DATA RECORDS
-=-=-=-=-
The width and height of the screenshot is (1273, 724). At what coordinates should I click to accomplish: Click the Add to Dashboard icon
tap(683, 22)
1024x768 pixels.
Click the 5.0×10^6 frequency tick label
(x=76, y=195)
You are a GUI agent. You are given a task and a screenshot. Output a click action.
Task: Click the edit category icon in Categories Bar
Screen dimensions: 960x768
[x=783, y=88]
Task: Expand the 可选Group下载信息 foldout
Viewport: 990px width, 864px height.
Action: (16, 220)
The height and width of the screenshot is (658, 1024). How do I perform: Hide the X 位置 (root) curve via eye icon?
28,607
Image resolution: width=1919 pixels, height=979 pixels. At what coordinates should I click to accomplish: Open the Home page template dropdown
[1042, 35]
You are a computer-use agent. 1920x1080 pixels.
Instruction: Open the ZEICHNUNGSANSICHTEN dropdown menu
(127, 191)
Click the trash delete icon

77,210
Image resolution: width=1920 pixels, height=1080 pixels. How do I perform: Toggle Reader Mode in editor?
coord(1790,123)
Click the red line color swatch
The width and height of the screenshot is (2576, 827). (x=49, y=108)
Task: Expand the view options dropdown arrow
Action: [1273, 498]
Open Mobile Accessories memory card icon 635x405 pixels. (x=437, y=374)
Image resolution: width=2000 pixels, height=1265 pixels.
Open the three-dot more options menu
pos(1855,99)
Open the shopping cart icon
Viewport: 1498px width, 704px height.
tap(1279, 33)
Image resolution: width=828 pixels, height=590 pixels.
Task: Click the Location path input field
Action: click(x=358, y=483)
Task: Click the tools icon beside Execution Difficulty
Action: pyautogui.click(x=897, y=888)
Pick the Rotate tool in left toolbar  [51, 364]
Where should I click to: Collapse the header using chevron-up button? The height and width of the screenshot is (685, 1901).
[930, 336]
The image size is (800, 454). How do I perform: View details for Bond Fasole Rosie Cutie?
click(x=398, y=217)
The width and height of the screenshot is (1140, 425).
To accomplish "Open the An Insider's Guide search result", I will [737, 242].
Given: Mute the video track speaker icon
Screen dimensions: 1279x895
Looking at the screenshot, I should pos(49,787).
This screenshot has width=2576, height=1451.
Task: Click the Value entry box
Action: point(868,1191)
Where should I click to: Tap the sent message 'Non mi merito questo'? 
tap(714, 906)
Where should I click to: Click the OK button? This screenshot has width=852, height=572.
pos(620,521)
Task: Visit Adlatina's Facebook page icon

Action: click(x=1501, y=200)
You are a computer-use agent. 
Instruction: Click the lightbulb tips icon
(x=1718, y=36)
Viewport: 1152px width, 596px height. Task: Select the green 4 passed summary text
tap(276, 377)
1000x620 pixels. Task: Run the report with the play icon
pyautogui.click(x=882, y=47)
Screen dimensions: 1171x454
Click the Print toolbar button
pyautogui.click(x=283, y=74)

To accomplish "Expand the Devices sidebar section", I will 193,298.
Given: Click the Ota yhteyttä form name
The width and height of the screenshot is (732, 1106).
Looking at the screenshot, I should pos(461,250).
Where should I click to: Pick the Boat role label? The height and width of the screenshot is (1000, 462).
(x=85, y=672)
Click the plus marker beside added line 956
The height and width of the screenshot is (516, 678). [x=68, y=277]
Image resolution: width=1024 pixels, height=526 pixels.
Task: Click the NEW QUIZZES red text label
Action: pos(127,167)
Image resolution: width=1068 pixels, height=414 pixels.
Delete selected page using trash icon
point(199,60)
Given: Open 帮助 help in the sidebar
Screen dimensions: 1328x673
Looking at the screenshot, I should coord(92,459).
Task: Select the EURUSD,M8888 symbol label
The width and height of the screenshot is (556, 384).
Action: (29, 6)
-=-=-=-=-
WRITTEN REQUEST
Please list every line of the data above that contains the word "sidebar".

SOLVED PROBLEM
To accomplish "Expand the Devices sidebar section", I will 193,298.
Given: Open 帮助 help in the sidebar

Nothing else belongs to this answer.